А Гений тем временем открыл бутылочку «Айгешата», являющегося по сущности своей тем же портвейном, только марочным, налил в чайную чашку, забытую мною на столе, и потягивал, смакуя.
5
Когда мы сели за стол и разлили шампанское по бокалам, Гений, уговоривший уже вторую чашечку портвейна, не обращая внимание на то, что Андрей встал и уже открыл рот чтобы произнести тост, подошел ко мне и, глядя на меня своими птичьими глазками, просительными и насмешливыми одновременно, спросил тихим голосом:
— Слышишь, старуха. У тебя есть бумага?
— Какая бумага? — опешила я.
— Любая, — он махнул своей маленькой грязной ручкой, — только чтобы на ней ничего не было нарисовано.
— Что-нибудь типа ватмана или белого картона, — с почтительной готовностью пояснил Андрей, застывший со своей рюмкой.
Американцы, которым, очевидно, были знакомы эти слова, радостно закивали и воскликнули хором:
— Йес, йес, вэтмэн, плиз!
У меня со школы оставалась еще пачка ватмана листов в двадцать, размером с газетную страницу. Видя такой повальный энтузиазм, я поставила свой бокал с шампанским на стол и принесла бумагу.
— Слышь, старуха, я столько сейчас не накрашу… — тихо пробормотал Гений, но в глазах его мелькнул жадный огонек.

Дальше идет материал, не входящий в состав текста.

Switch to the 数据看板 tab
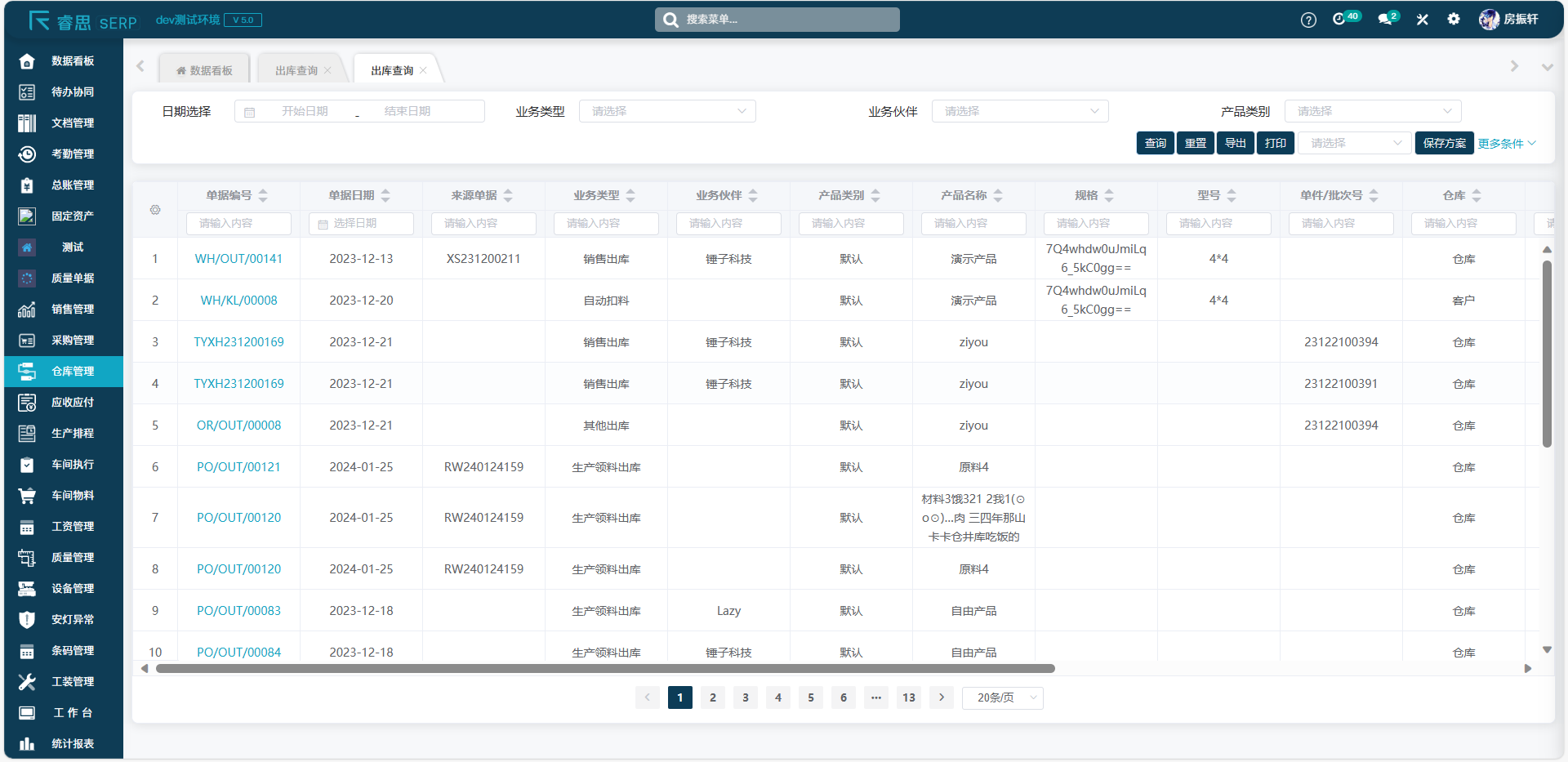205,71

Было похоже, что большая пачка бумаги на него действует так же возбуждающе, как ящик водки на алкоголика.
— Остальное возьмите с собой, — предложила я. — Она мне не нужна.
Я сказала правду. Сперва я пыталась делать из нее вы кройки, но потом убедилась, что лучше всего их вырезать из крафт-бумаги. Она и тоньше и плотнее и не ломается от частых перегибов. И, уж конечно, она была намного дешевле. Я в нашем гастрономе на Никитских воротах попросила у директрисы Ирины Владимировны, которая в свое время консультировалась у моей мамы по женским проблемам, и она мне дала остаток от роля прямо на картонной бобине. Там было, наверное, метров пятьдесят при ширине метр.
— Спасибо, старуха, — глаза у Гения сделались озабоченные. — Только в чем я ее понесу?
— Я скручу ее в трубку, оберну газетой и перевяжу веревочкой так, чтобы вы могли ее повесить на плечо как ружье, — сказала я без тени улыбки.
Мне жутко не нравилась вся эта история, и теперь, когда нужно было изображать радушную хозяйку, мне опять смертельно захотелось спать. Я взглянула на часы. Было уже около трех часов.
Гений улыбнулся и восхищенно сказал:
— Ну ты даешь, старуха!
После этого он подошел к своему стулу, бесцеремонно расчистил там место для бумаги, уложил на скатерть всю пачку, любовно разгладил грязной ладошкой, потом взял висящую на стуле противогазную сумку, вынул из нее бутылку портвейна, а потом вывернул сумку прямо на скатерть. Из нее высыпалась целая куча какого-то невероятного мусора.